After he lost his parents, the singer was plunged into grief and found it very difficult to talk about it. On one occasion he was forced to bolt from a garage without paying for his diesel when he saw an elderly woman buying Emerald sweets, which reminded him of his mother doing the same thing. He returned later to fix up the bill.

"When my parents died, I was pissed off with both of them for a while, because there wasn't one of them left to talk it through with. I was even getting mad at myself for getting pissed off. I was running from one thing to another, like writing my book or making the documentary, Behind The Voice, because, really, I was running away from the grief. Even Tina was walking on eggshells with me, as she didn't know what to say or do. I was supposed to do an Australian tour, but I cancelled as I couldn't face it. It was the first time in my life that I wanted time to move very quickly so that I could heal faster."

After almost four years of grieving, Tommy now feels able to talk for the first time about the loss of his parents, and says that little reminders of them tend to make him happy now, rather than sad. He busied himself writing his illustrated coffee-table autobiography, Let Me Begin, and releasing the Voice of Hope 10th anniversary edition, which includes a two-disc album and a special bonus DVD on the making of the show.

While, of course, it wasn't funny, a great example of his mum's humour occurred when Tommy broke his neck in a car accident 18 years ago. He fell asleep at the wheel late at night during a gruelling tour, and drove into a tree. He was conscious after the impact, and realised to his horror that the car was on fire. He managed to crawl out the window just as the car exploded.

Tommy was shocked to discover that he actually had a broken neck. He was transferred by ambulance from Sligo to the spinal injuries unit at the Mater hospital in Dublin, where a large brace was attached to his head and screwed to his skull in six places. He discharged himself after a week.

"I knew my mother would either be a blubbering mess or a tower of strength," he says. "She was never in the middle. She looked at me and I knew that if she cried, I would fall apart, but she said: 'You certainly outdid yourself this time. I never thought a brass neck could be broken.'"

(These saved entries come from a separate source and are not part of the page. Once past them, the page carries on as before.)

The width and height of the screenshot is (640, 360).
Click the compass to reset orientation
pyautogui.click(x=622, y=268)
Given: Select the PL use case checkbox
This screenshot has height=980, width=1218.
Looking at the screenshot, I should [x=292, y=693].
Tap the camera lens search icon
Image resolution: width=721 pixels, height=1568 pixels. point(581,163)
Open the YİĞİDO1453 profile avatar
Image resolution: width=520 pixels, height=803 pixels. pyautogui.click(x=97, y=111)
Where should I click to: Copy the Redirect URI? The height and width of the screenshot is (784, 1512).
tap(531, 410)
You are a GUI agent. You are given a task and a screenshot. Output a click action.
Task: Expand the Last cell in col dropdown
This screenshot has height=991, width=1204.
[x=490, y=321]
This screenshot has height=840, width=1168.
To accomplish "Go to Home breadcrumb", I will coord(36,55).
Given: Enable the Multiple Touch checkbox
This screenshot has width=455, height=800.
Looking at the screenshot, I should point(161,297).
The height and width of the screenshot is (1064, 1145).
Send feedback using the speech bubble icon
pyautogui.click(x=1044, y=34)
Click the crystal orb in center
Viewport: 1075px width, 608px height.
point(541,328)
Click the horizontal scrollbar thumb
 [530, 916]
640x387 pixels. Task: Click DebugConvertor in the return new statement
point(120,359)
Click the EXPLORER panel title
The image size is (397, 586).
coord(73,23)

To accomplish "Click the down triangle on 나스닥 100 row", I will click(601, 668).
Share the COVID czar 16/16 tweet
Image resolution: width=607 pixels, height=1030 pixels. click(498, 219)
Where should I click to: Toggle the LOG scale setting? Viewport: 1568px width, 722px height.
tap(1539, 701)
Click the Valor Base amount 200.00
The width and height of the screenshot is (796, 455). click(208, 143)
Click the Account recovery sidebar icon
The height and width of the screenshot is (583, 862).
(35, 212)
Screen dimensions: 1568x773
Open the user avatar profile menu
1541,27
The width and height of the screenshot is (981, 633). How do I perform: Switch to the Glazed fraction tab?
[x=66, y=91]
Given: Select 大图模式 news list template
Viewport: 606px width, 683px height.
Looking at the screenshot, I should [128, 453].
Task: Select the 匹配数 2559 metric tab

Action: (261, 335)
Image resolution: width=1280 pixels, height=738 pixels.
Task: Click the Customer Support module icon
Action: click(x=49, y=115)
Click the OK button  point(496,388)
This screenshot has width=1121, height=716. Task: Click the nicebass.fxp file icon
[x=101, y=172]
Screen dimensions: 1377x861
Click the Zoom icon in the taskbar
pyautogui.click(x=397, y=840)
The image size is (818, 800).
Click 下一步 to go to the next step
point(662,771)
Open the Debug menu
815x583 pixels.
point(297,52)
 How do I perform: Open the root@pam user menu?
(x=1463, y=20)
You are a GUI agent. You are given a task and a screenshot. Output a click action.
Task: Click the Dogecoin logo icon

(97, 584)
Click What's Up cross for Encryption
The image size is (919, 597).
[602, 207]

Tommy lives in Enniscrone with his wife Tina Mitchell, who he first met in 2002 when she was working in the advertising department of Midwest Radio. While Tommy was single, Tina was separated with two children, Orrie (10) and Rebecca (5). They are now 25 and 21, respectively, and Becky is studying journalism in Dublin.

Tommy adores his step-children, and says Tina has been a tower of strength. They married in October 2006.

Having just celebrated 50 years of marriage before they died, what did his parents teach Tommy about relationships?

"I learned tolerance and compromise above anything," he replies. "As the youngest of six, I was selfish, and it was my way or no way. It took a while, but I learned that relationships are about give and take. I'm not religious, but I believe they are guiding me as I get older."

Tommy Fleming plays the Ulster Hall, Belfast, on the February 27 and Ardhowen Theatre, Enniskillen, April 29.